▶ [TEKST ŹRÓDŁOWY]
╔══
GSB - Główny Szlak Beskidzki - informacje, relacja
Beskid Śląski
Zdecydowanie warte do odwiedzenia pasmo górskie w Polsce.
Szlak na całym odcinku jest bardzo dobrze oznaczony. Pierwszym szczytem do
zdobycia jest Równica (884 m n.p.m.). Przed wyruszeniem w góry warto uzupełnić
zapasy wody i jedzenia. Możemy to zrobić po zejściu z Równicy. Szlak ponownie
schodzi do Ustronia, by następnie ostro wspiąć się na Wielką Czantorię (995 m
n.p.m.). Następna możliwość zakupu wody i jedzenia będzie dopiero na przełęczy
Kubalonka (oprócz drogich schronisk – woda 1,5 litra za 8 pln). Najwyższym
wzniesieniem, z którym przyjdzie nam się zmierzyć jest Barania Góra o wysokości
1220 m n.p.m. Krajobraz często się zmienia. Częściowo prowadzi przez
„umierający” las iglasty. Szczególnie odcinek za Baranią Górą do Węgierskiej
Górki jest bardzo zniszczony. Warto na chwilkę zatrzymać się w tej miejscowości
i wyruszyć w dalszą drogę, by wkroczyć w Beskid Żywiecki.
╚══
▶ [SEGMENT DANYCH]
╔══
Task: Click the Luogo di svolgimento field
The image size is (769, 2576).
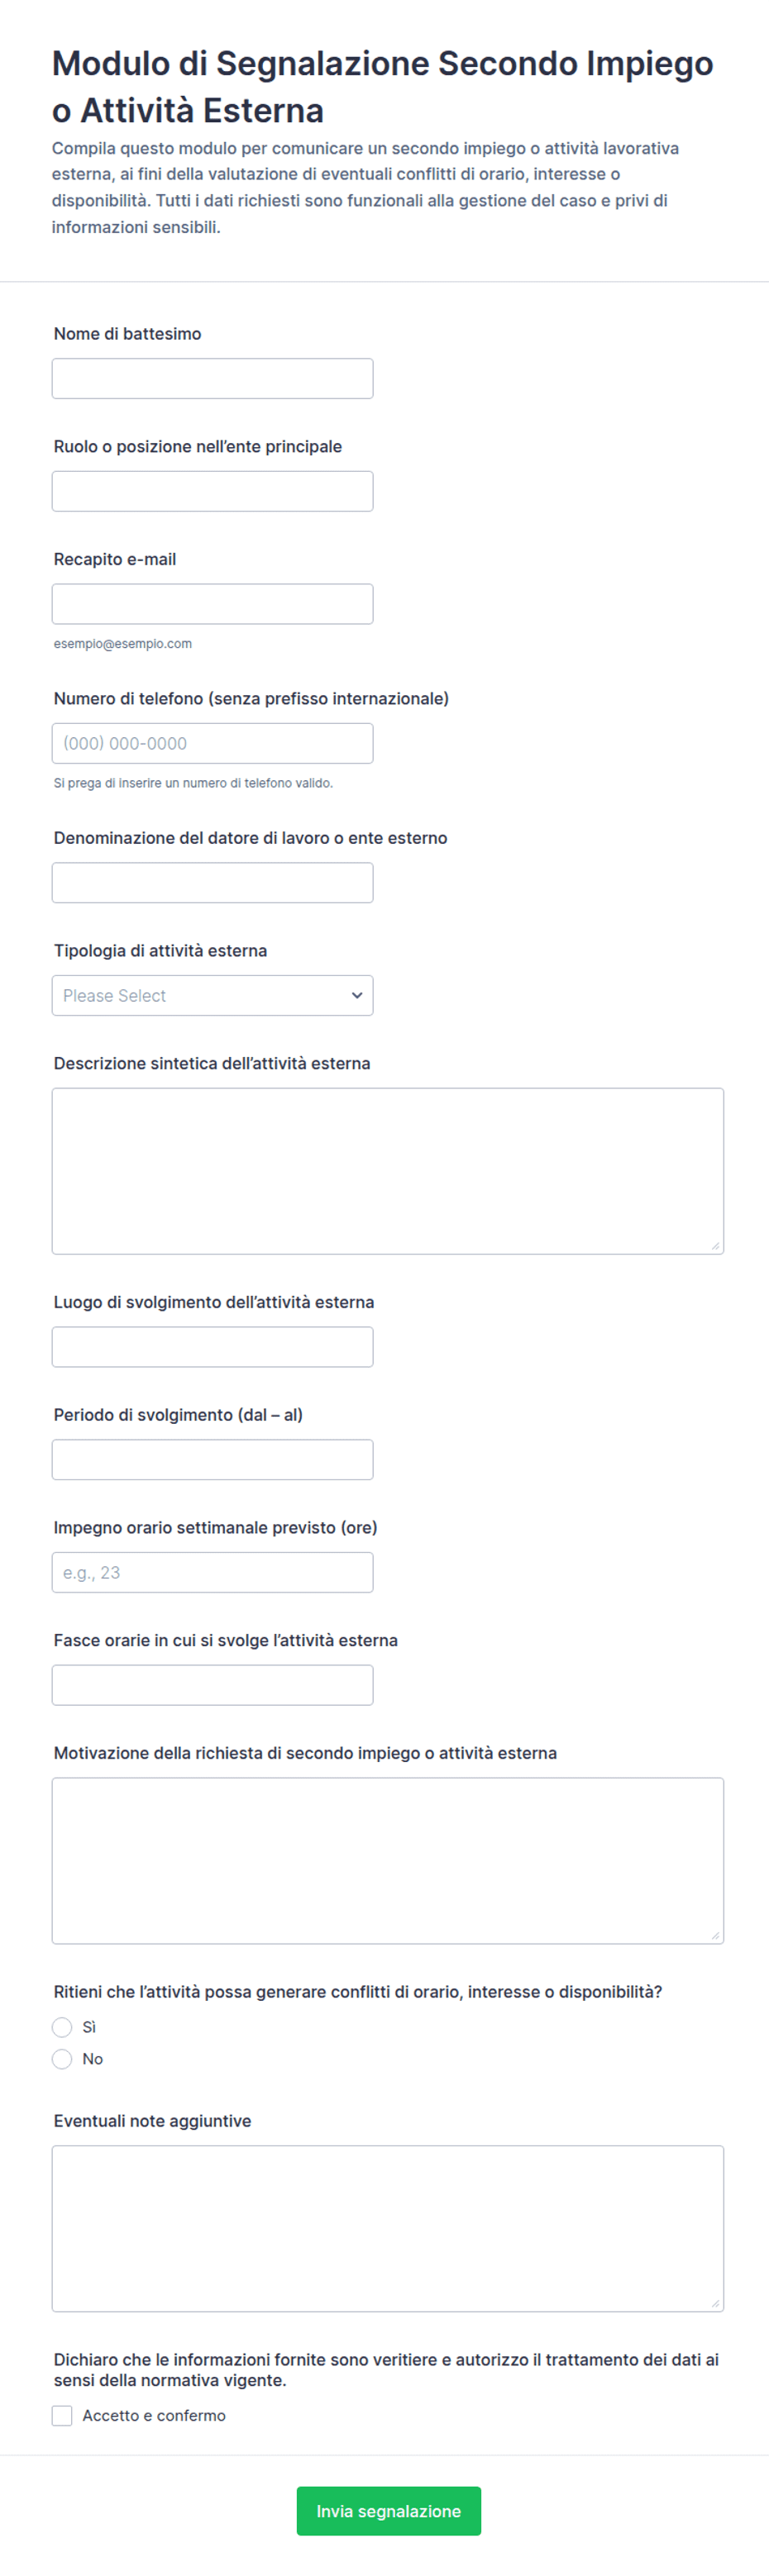Action: (x=212, y=1347)
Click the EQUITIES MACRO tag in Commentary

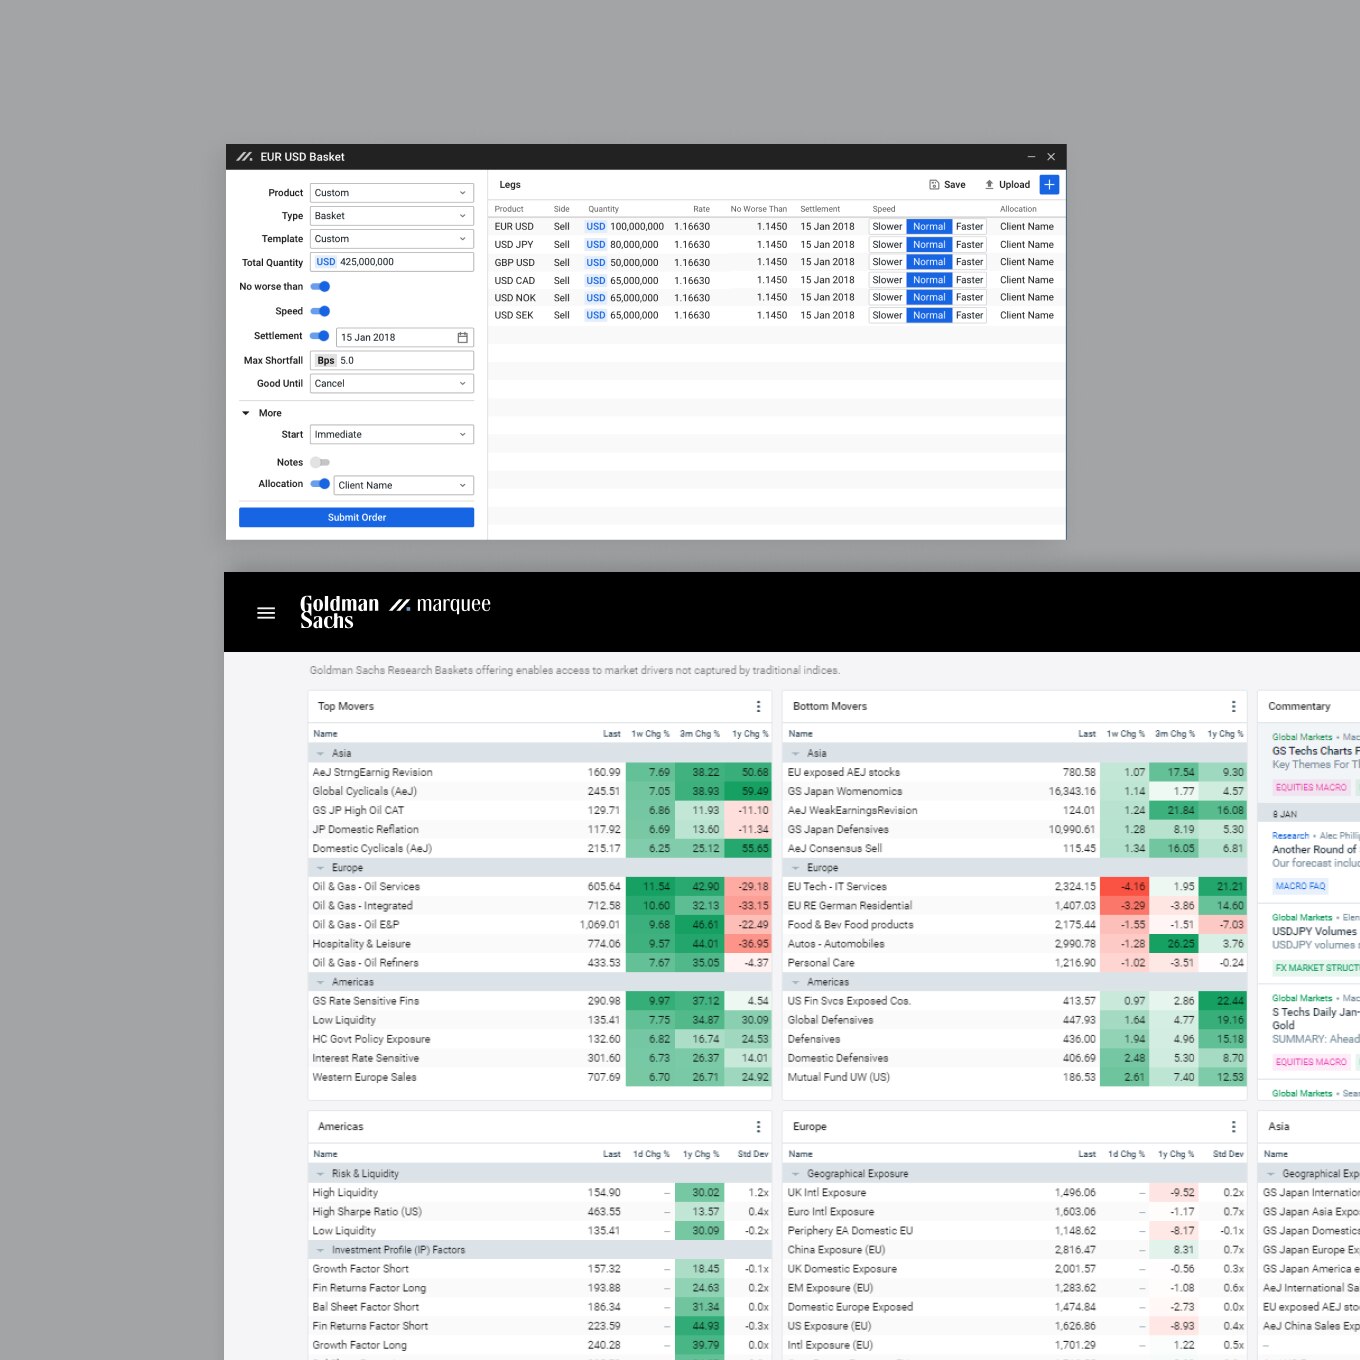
╚══
▶ [POLECENIE 1]
Na podstawie tekstu o Beskidzie Śląskim proszę odpowiedzieć na poniższe pytania:
(a) Który szczyt jest pierwszym do zdobycia na szlaku?
(b) Gdzie, według tekstu, znajduje się następna możliwość zakupu wody i jedzenia po wejściu na Wielką Czantorię?
(c) Jaką wysokość ma Barania Góra?
▶ [POLECENIE 2]
Proszę kontynuować tekst o Beskidzie Śląskim kilkoma zdaniami, zaczynając od miejsca, w którym się kończy.

▶ [ODPOWIEDŹ 1]
(a) Równica (884 m n.p.m.).
(b) Na przełęczy Kubalonka.
(c) 1220 m n.p.m.

▶ [ODPOWIEDŹ 2]
Beskid Żywiecki
To tutaj
przyjdzie nam się zmierzyć z najwyższym wzniesieniem na całym Głównym Szlaku
Beskidzkim. Babia Góra, bo o niej mowa, zachwyca swoim pięknem. Już od
schroniska na Hali Miziowej wkraczamy w gęsty las. Głównie dominuje tu
karpacka, gęsta buczyna. Droga od Mędralowej do schroniska PTTK Markowe
Szczawiny to piękne krajobrazy karpackiego lasu. Warto także zatrzymać się w
wspomnianym schronisku, gdzie warunki są naprawdę dobre, a za nocleg przyjdzie
nam zapłacić niewiele więcej niż w innych schroniskach. Obiekt jako, że oddany
do użytku kilka lat temu, nie posiada klimatu tak charakterystycznego dla
górskich schronisk. Szlak cały czas bardzo dobrze oznaczony. Czerwony znak
pojawia się co kilkadziesiąt metrów. Warto zaopatrzyć się w większe ilości wody
na Przełęczy Glinne i Krowiarki. Godne polecenia jest schronisko na Hali
Krupowej, gdzie także smacznie zjemy. W Jordanowie warta polecenia jest
pizzeria, która znajduje się obok kościoła. Szlak częściowo błotnisty,
szczególnie zejście do Bystrej trudno pokonać o suchych butach. Przed Jordanowem trzeba pokonać rzeczkę.
Czerwony szlak
W drodze do Jordanowa
Gorce
Kolejne pasmo to Gorce. Na uwagę zasługuje fatalne
oznaczenie szlaku. Często występują liczne rozgałęzienia. Szlak jest także
zniszczony przez maszyny służb leśnych. Będąc na Lubaniu koniecznie należy
zjeść tamtejsze naleśniki. Za Lubaniem szlak jest ponownie tragicznie
oznaczony. Bardzo łatwo zgubić drogę. Krościenko nad Dunajcem słynie z wyśmienitych
lodów na wagę – polecamy.
Beskid Sądecki
Szlak GSB
ponownie bardzo dobrze oznaczony. Wynika z tego, że odział PTTK w Rabce nie był
zainteresowany poprawieniem oznaczeń w Gorcach. Po przekroczeniu Dunajca, szlak
prowadzi w kolejne pasmo – Beskid Sądecki. Na nocleg warto zatrzymać się w
chatce Kordowiec. Rytro i Krynica Zdrój to kolejne duże miejscowości.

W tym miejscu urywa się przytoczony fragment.